# hello brothers.



## choppersteve03 (Apr 6, 2011)

my name is steve and i am new to the craft, i had my first degree on the 4th of april. i just want to thank my brother kyle, for helping me get the intestinal fortitude up to finally petion my lodge. this website came highly recommended by him, and hopefully it will be a valuble tool in my journey.


----------



## Bro.BruceBenjamin (Apr 6, 2011)

Welcome to masons of texas.


----------



## Seeker (Apr 6, 2011)

Welcome to the Craft of Freemasonry Steve.  Enjoy the journey from being recently initiated all the way to becoming a Master Mason.  Truly apply the principles you have learned and will be learning in the future to your life.  We're here for you if there are any questions along the way.


----------



## Beathard (Apr 7, 2011)

Welcome to the journey.  Keep truckin eastward...


----------



## SC Heston (Apr 7, 2011)

Welcome to Masons of Texas, Steve.


----------



## Bro. Stewart P.M. (Apr 7, 2011)

Welcome to the Community!


----------



## Bro.

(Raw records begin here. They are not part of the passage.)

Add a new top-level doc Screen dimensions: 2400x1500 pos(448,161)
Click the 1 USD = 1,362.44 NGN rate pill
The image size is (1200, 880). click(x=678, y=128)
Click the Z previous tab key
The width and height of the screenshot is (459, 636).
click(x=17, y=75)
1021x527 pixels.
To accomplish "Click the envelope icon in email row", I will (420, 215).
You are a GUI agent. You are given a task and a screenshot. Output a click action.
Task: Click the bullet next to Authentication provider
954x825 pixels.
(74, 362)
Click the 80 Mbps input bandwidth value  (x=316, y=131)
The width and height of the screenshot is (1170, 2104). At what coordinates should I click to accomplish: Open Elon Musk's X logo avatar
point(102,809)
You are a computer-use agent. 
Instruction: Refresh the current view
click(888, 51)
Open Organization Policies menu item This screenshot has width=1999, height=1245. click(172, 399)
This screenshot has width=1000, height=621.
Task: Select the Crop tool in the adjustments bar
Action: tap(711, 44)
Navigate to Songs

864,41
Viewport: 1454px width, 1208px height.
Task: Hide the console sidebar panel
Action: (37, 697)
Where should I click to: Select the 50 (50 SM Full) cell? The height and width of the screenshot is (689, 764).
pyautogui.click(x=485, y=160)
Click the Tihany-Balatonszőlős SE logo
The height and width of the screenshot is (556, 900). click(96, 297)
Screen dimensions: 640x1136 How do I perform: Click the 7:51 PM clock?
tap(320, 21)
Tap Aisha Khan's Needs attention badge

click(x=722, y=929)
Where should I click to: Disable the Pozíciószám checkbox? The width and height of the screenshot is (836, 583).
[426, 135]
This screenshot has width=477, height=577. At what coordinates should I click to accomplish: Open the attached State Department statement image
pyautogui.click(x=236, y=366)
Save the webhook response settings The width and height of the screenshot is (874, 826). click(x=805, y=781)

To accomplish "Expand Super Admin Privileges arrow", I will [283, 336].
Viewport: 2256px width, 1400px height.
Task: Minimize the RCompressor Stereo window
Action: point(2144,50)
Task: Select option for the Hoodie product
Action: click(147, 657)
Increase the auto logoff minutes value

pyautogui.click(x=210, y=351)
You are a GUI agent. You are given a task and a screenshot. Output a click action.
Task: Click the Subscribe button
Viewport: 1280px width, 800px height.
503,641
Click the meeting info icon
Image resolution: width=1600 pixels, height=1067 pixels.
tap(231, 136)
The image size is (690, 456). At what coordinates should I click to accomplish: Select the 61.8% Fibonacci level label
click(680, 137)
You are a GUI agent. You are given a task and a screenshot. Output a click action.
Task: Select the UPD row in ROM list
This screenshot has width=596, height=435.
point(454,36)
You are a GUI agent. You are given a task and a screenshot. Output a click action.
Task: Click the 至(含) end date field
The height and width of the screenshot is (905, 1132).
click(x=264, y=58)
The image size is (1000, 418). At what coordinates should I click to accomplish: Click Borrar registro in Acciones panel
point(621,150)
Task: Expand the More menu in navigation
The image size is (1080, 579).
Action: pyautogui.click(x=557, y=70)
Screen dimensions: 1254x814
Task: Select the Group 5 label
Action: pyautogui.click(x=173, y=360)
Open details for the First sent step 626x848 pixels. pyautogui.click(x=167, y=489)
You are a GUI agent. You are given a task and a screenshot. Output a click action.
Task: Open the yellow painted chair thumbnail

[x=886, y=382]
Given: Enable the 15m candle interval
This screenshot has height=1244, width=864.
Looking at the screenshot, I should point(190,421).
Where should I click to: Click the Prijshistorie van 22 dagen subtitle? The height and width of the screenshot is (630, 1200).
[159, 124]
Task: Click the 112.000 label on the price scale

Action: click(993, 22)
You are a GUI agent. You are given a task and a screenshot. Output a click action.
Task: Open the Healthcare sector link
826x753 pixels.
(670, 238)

Brad Marrs (Apr 7, 2011)

Welcome aboard Brother!


----------



## Blake Bowden (Apr 7, 2011)

Welcome!


----------



## JTM (Apr 12, 2011)

welcome to the boards.


----------



## Spring TX MM (Apr 14, 2011)

What’s up my BROTHER!!!!!  I'm glad you found MOT ok! Welcome to the craft and the greatest brotherhood that has ever and will ever exist. I’m not sure if I conveyed how happy I for you to have taken this step of becoming a Freemason. You will find tons of info here on MOT and lots of great brethren to help you in your travels. Welcome again Brother Steve! You know how to reach me if you need anything. We'll talk more later! Until then, take care!

Fraternally, 
Kyle Humphries


----------



## choppersteve03 (Apr 14, 2011)

thank you kyle, hopefully we can come down to houston area this summer and visit.


----------



## Bro. Bennett (Apr 15, 2011)

Welcome Steve...


----------



## andyf80 (Apr 15, 2011)

Welcome brother!


----------